◆ Textauszug ◆
◇ ◇ ◇ ◇ ◇ ◇ ◇
Dynamic Product Development – Ansatz III zur Gestaltung von Innovationsprozessen
Während Methoden wie Simultaneous Engineering, Concurrent Engineering oder Front Loading vorwiegend bei Produktverbesserungen eingesetzt werden, eignet sich der Dynamic Product Development Prozess vor allem für radikale Innovationen. Anders als die klassische Sichtweise, eine möglichst genaue Planung vor den ersten Entwicklungsschritten zu machen, ist die Planung in sehr kurzen Zeitabständen zu machen. Ottosson beschreibt dies wie folgt:
“Perhaps a shocking statement is that meaningful planning can only be done in very short periods of time, down to minutes in the early stages of product development when new ideas and findings can suddenly totally change the whole planning situation.”
Dynamic Product Development (DPD) basiert auf einem ganzheitlichen Ansatz. Der Prozess startet mit einem Wunsch und nicht mit einem Bedarf, wie andere Ansätze zur Gestaltung von Innovationsprozessen. Dieser Wunsch stellt eine zukünftige Situation bzw. Lösung dar.
Viele herkömmliche Ansätze von Entwicklungsprozessen starten mit Anforderungen und Bedürfnissen vom Markt. Bestehende Lösungen werden verglichen und bewertet. Erkenntnisse daraus fließen in die Modifikation der Idee mit ein, bevor ein kreativer Prozess gestartet wird. Dies hat jedoch zur Folge, dass häufig nur einzelne Details verbessert werden, völlig neue, radikale Innovationen aber nur sehr selten entstehen. Ist hingegen ein definierter und visualisierter Wunsch über zukünftige Zielvorstellungen und Lösungen Startpunkt der Entwicklung und wird basierend darauf ein kreativer Prozess gestartet, sind die Rahmenbedingungen für eine einzigartige, neue Lösung geschaffen.
◇ ◇ ◇ ◇ ◇ ◇ ◇
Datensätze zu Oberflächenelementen
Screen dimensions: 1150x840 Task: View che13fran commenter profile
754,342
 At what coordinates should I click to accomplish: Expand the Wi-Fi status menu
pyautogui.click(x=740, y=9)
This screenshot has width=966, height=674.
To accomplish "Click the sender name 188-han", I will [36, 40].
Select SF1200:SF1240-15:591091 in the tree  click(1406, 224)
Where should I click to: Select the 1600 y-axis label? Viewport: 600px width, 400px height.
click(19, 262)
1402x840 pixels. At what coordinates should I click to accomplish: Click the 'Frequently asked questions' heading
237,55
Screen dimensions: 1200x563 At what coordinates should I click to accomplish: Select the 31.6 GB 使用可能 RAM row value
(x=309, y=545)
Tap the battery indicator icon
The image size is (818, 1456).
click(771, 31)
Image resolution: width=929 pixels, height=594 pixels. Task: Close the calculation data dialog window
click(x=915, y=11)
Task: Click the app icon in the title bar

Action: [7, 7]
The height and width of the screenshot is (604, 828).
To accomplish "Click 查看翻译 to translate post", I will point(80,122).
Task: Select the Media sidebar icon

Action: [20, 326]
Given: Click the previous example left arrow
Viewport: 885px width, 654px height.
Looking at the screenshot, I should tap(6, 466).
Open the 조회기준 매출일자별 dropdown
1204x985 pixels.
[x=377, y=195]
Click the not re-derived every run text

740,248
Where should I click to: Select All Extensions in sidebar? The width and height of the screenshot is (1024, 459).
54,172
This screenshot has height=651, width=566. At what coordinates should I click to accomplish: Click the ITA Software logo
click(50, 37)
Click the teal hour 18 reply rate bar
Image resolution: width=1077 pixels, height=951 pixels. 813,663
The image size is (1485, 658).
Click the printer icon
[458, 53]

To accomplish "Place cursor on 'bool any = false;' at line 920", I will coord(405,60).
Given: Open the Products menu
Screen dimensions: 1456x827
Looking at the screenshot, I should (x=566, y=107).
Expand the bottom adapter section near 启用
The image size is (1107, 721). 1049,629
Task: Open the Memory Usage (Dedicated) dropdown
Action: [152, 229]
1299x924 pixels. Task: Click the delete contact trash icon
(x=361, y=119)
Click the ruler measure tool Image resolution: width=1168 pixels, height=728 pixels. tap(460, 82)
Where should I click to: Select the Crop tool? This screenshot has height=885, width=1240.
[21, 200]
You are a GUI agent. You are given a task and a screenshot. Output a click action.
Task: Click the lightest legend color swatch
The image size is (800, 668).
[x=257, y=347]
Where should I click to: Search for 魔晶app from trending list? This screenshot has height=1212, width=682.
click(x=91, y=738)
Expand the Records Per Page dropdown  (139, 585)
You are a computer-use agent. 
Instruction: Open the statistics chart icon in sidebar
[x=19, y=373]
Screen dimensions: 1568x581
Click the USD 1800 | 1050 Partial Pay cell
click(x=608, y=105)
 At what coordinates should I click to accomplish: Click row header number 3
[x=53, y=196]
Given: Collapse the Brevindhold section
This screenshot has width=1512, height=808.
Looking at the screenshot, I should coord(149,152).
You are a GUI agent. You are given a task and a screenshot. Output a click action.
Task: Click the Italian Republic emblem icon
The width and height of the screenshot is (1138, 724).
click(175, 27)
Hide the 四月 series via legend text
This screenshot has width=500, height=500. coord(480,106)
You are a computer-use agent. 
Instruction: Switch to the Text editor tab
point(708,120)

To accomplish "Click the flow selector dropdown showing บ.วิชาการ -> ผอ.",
◇ ◇ ◇ ◇ ◇ ◇ ◇
◆ Aufgabenstellung 1 ◆
Erläutern Sie in ein bis drei Sätzen, warum herkömmliche Entwicklungsansätze laut dem Textauszug zu Dynamic Product Development nur selten radikale Innovationen hervorbringen.
◆ Aufgabenstellung 2 ◆
Führen Sie den Textauszug zu Dynamic Product Development im Anschluss an seinen letzten Satz weiter.

◆ Erwartete Ausgabe 1 ◆
Sie starten mit Anforderungen und Bedürfnissen vom Markt, vergleichen und bewerten bestehende Lösungen und lassen diese Erkenntnisse in die Modifikation der Idee einfließen, bevor überhaupt ein kreativer Prozess beginnt. Das hat zur Folge, dass häufig nur einzelne Details verbessert werden.

◆ Erwartete Ausgabe 2 ◆
Anmerkung: Ein ähnlicher Zugang bzw. eine ähnliche Vorgehensweise wurde hier auf diesem Blog bereits einmal dargestellt. Dies geschah im Rahmen der „Blue Ocean Strategy“!
Folgende Auflistung soll einen Überblick über die wesentlichen Rahmenbedingungen und Inhalte des Dynamic Product Development geben:[1]
- Eine klare Vision des erwarteten Resultats muss kommuniziert und von jedem am Produktentwicklungsprozess beteiligten Mitarbeiter verstanden werden
- Ein Konzept ist von einer eigens dafür vorgesehenen Gruppe zu erstellen - der Projektleiter ist auch in der Konzeptgruppe
- Zwischen dem Team der Produktentwicklung und der Konzeptgruppe ist ein ständiger Austausch von Informationen erforderlich
- Um auf Veränderungen und neue Möglichkeiten reagieren zu können, muss das Konzept im Zuge der Produktentwicklung kontinuierlich angepasst werden
- Die Entwicklung erfolgt in Projektteams, welche sich bei Bedarf ebenso dynamisch ändern
- Die Einbeziehung des Kunden in den Entwicklungsprozess ist entscheidend für Dynamic Product Development
- Das Pareto Prinzip (80/20- Regel) soll schrittweise bei allen Aktivitäten
adaptiert werden
- Informationsaustausch hat schnell, unlimitiert und in regelmäßigen Abständen zu erfolgen
Dynamic Product Development zeigt vor allem in den frühen Phasen des Entwicklungsprozesses klare Vorteile, setzt jedoch erfahrene Teammitglieder voraus. Erst in einer späteren Phase, wenn Detailarbeit zu leisten ist, ist der Einsatz wenig erfahrener Mitarbeiter anzuraten.
[1] Vgl. zur vollständigen Auflistung der Rahmenbedingungen und Inhalte sowie einer ausführlichen Beschreibung des Dynamic Product Development Ottosson 2002, S. 209f.
Parallelisierung: Ansatz II zur Gestaltung von Innovationsprozessen
Im Zuge der Produktentwicklung ist die Reduzierung der Entwicklungsdauer und -kosten oft wichtige Zielsetzung. Weiters sollten durch eine möglichst frühe Abstimmung verschiedener am Entwicklungsprozess beteiligter Bereiche aufwändige Änderungen vermieden und die Produktqualität in umfassendem Sinn verbessert werden. Im Entwicklungsprozess ist deshalb die simultane Entwicklung von Produkt-, Produktions- und Marketingentwicklung zu berücksichtigen.
Durch Simultaneous Engineering können beispielsweise verschiedene Produkte oder Generationen, einzelne Phasen des Entwicklungsprozesses oder lediglich Designaktivitäten auf verschiedenen Detailebenen parallel entwickelt werden.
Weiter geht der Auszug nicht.